Beutelmeise

Selten und bekannt für ihre Beutelnester ist die Beutelmeise. Ihre Nester sind wahrlich richtige Kunstwerke, welche aus Samenhaaren und Bastfasern verschiedener Pflanzen sowie Tierhaaren geflochten werden. Sie werden an Zweigen hängend gebaut und weisen eine große und durchgängige ovale Öffnung auf, mit einer Tasche in der Tiefe – wie ein Beutel.

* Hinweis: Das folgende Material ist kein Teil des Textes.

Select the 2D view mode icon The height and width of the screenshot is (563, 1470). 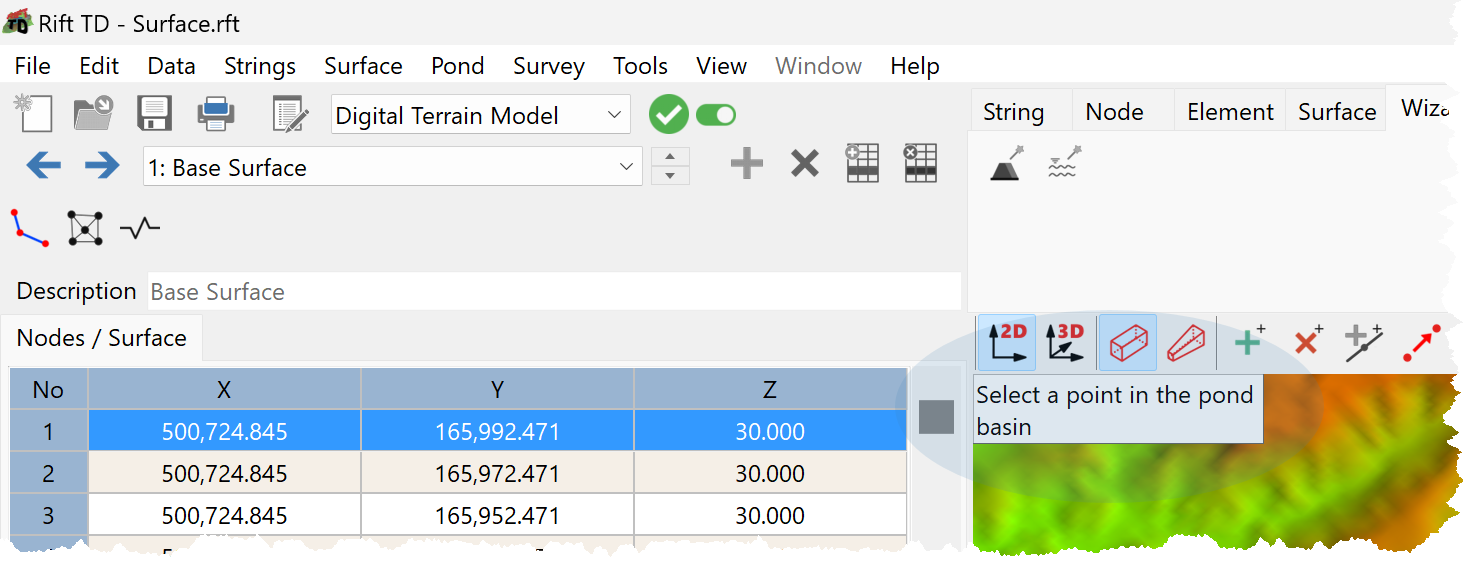(x=1007, y=342)
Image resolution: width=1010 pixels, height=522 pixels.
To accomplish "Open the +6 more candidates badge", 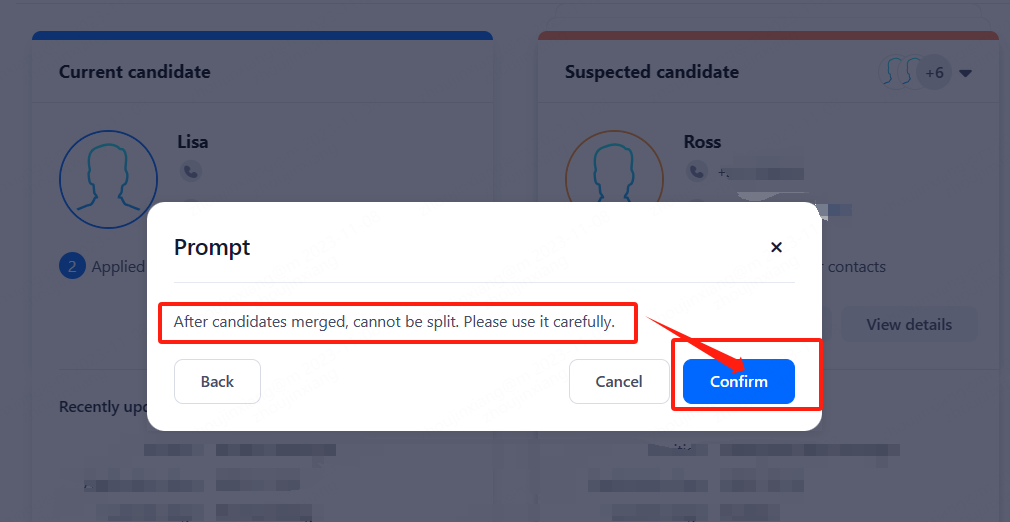I will [x=934, y=73].
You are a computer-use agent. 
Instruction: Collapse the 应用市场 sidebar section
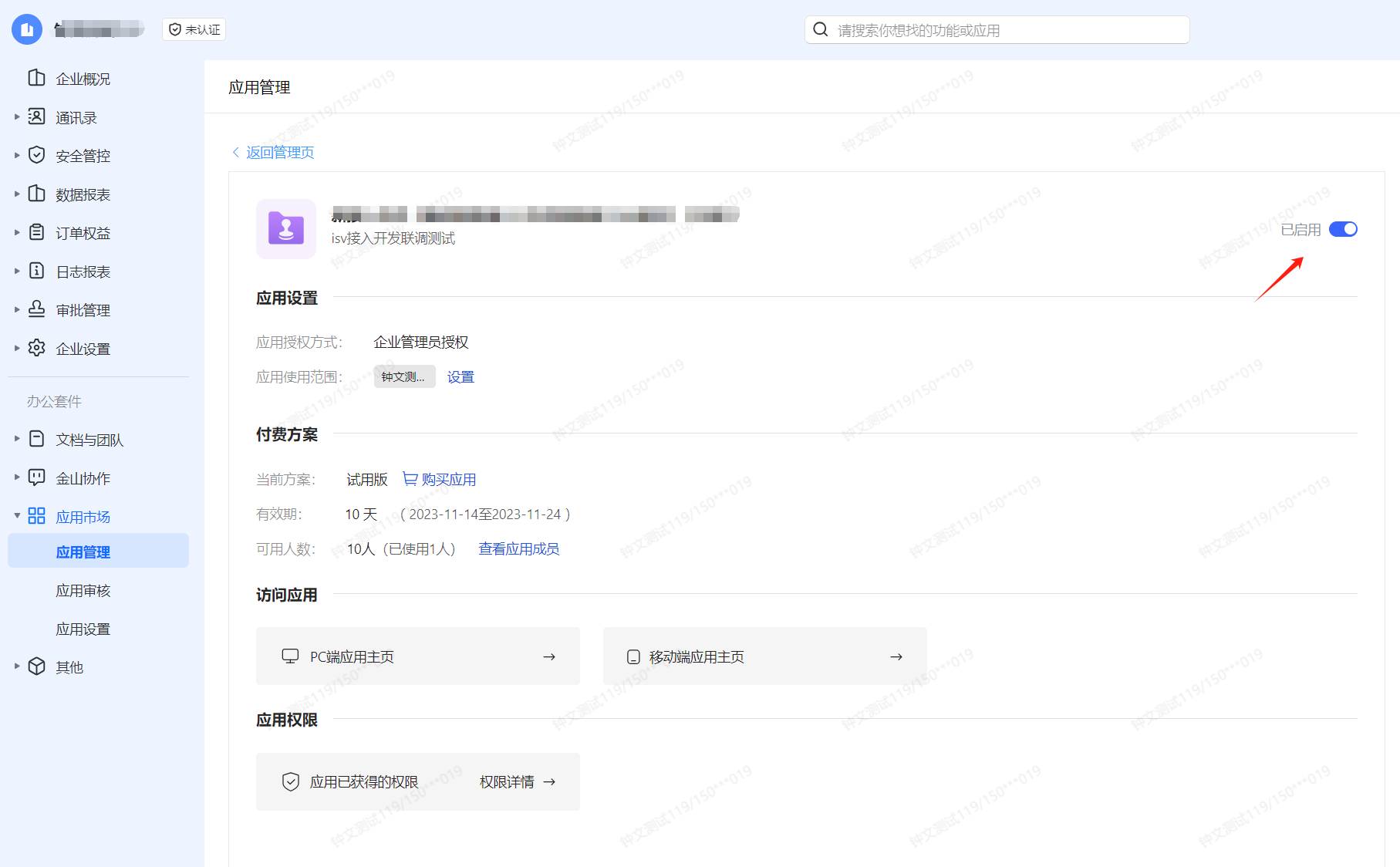coord(17,516)
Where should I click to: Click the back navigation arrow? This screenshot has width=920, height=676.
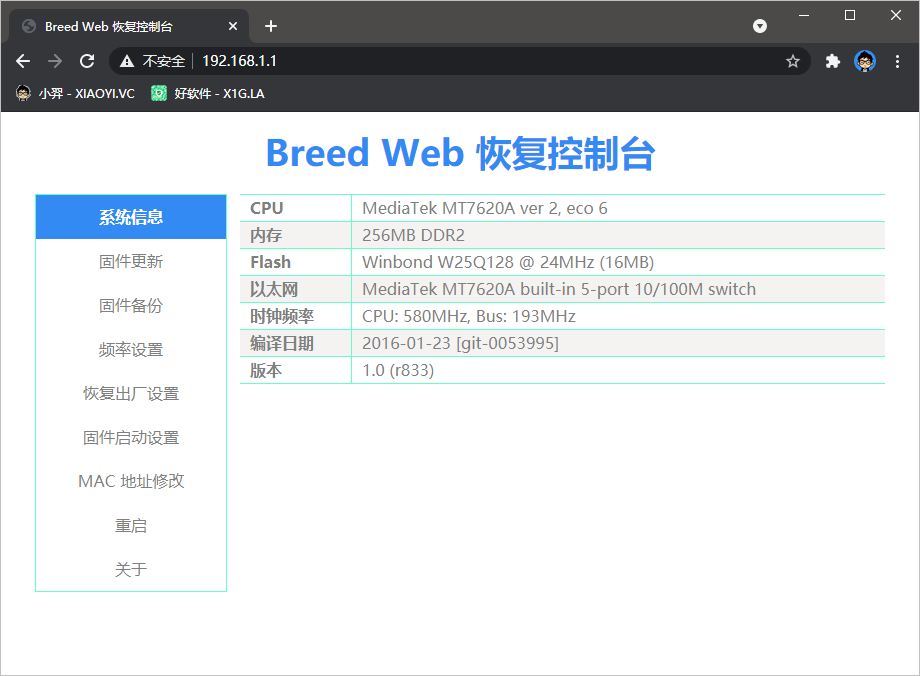[23, 61]
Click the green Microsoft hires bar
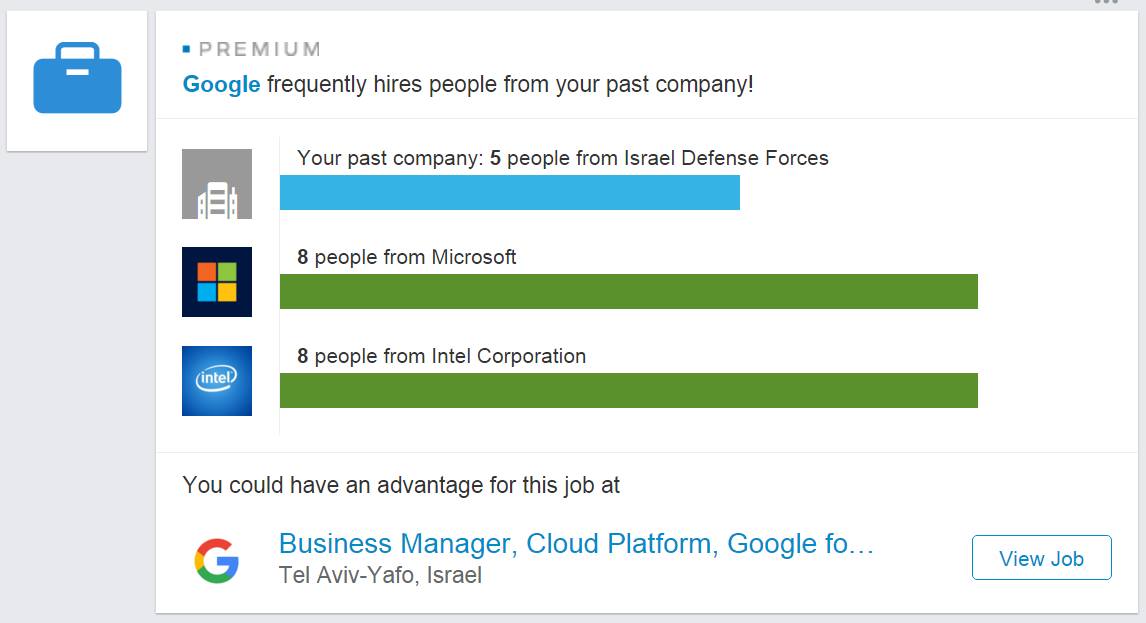 tap(628, 291)
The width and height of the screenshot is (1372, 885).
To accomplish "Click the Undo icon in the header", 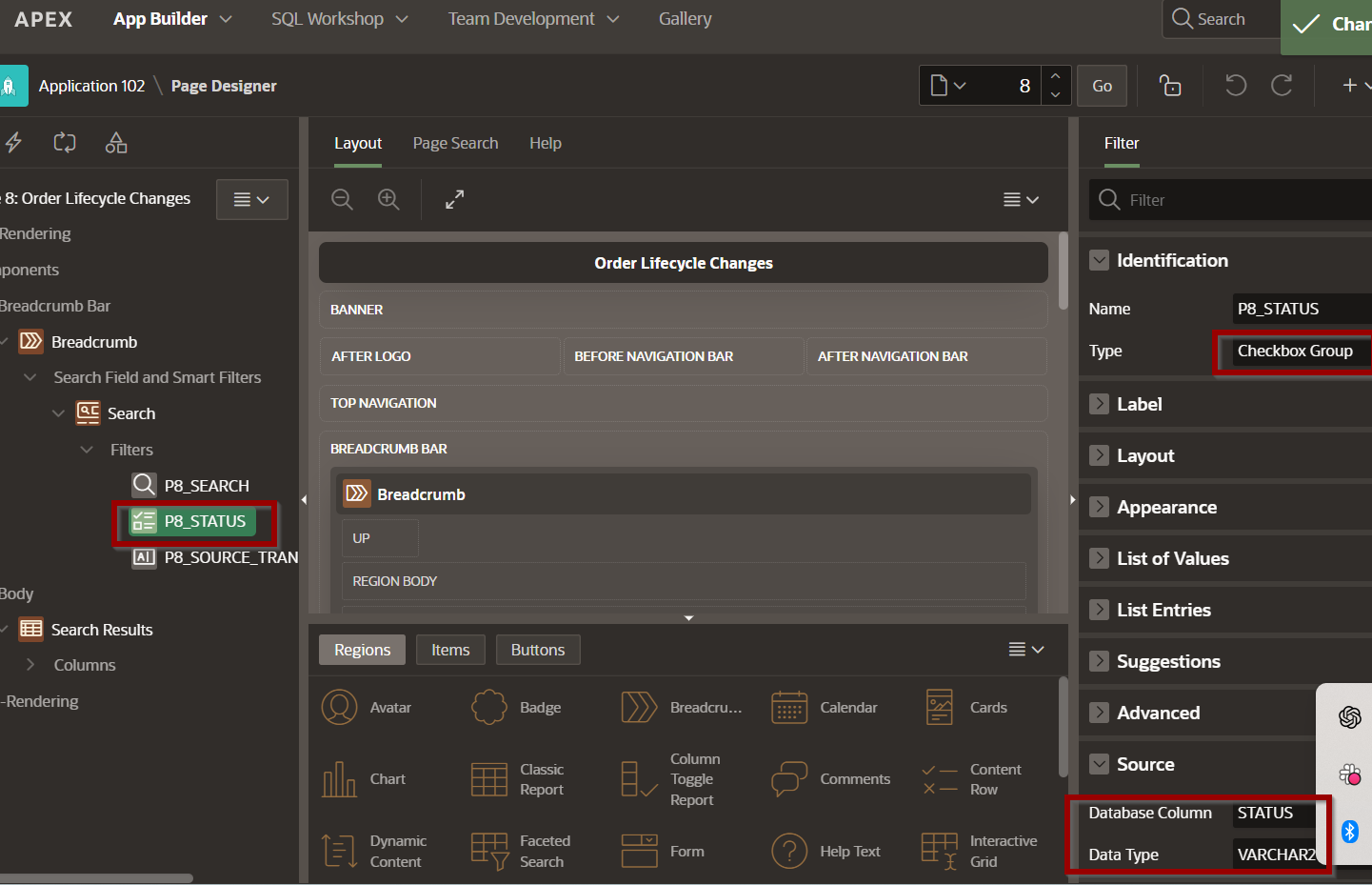I will [x=1235, y=85].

Mit Meisen haben die Beutelmeisen, ähnlich wie die Bartmeisen, nichts weiter zu tun, sondern bilden ebenfalls eine eigene Familie. Bartmeisen sind vor allem wegen des Schilfes an Stillgewässer gebunden, bei Beutelmeisen ist es ähnlich. Sie sind nur in Gewässernähe zu finden und neben Schilf und Rohrkolben oder Brennnesselstauden, benötigen sie, im Gegensatz zur Bartmeise, vor allem auch einen Baumbestand in Gewässernähe. Das sind Arten wie Erlen, Birken, Pappeln oder Weiden, die aufgrund ihrer Toleranz gegenüber Nässe natürlicherweise an Flüssen, Seen und Teichen wachsen oder dort gepflanzt werden.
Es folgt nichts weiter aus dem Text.